*** Block opens ***

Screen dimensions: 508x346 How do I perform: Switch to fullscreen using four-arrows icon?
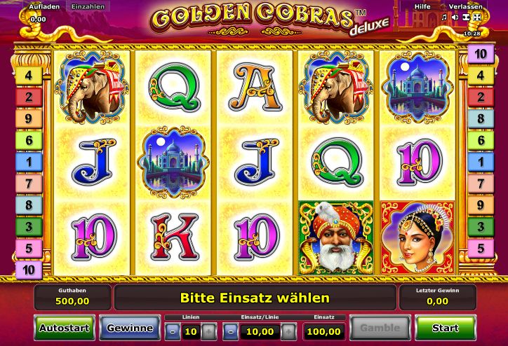(477, 17)
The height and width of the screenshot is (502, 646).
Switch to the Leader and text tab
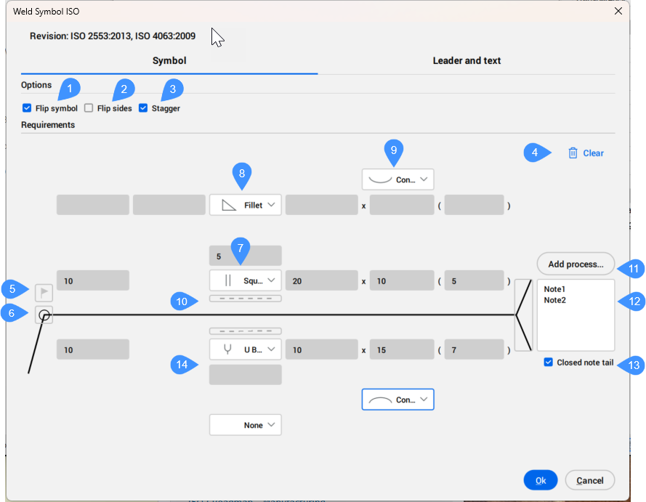467,61
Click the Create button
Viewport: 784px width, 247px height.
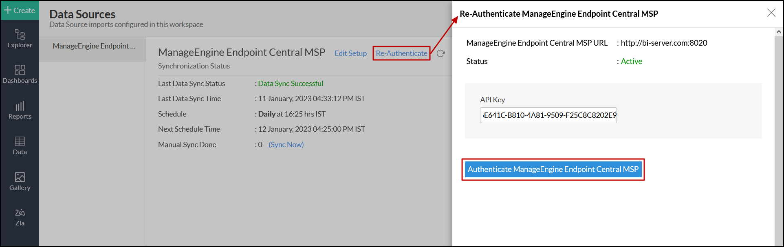click(x=20, y=10)
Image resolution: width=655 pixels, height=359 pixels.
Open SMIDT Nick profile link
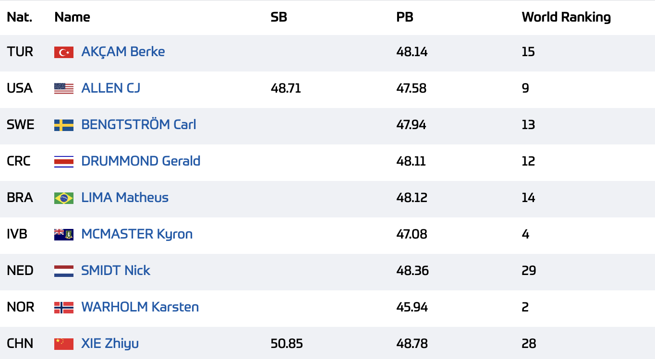point(116,271)
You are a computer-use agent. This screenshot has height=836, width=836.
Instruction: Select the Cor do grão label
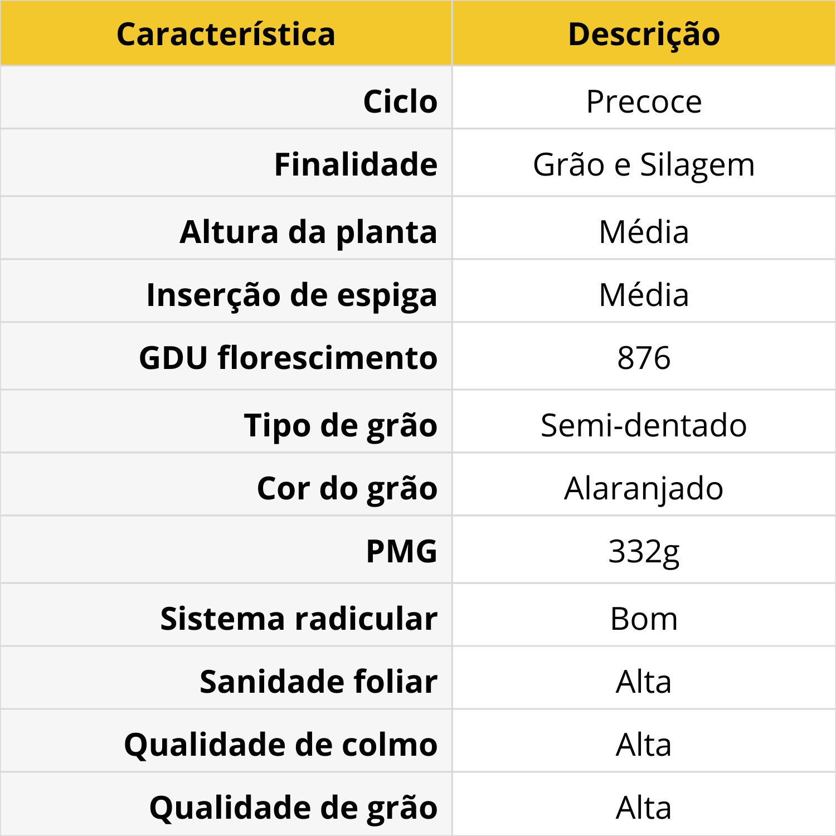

*** Block closes ***

Task to complete: Since the copy must contain no pictures, return only the text of the records, exactly as it stands.

Written reply:
Screen dimensions: 508x346 How do I perform: Switch to fullscreen using four-arrows icon?
(477, 17)
The height and width of the screenshot is (502, 646).
Switch to the Leader and text tab
467,61
Click the Create button
Viewport: 784px width, 247px height.
click(x=20, y=10)
Image resolution: width=655 pixels, height=359 pixels.
Open SMIDT Nick profile link
point(116,271)
You are a computer-use agent. This screenshot has height=836, width=836.
Instruction: Select the Cor do grão label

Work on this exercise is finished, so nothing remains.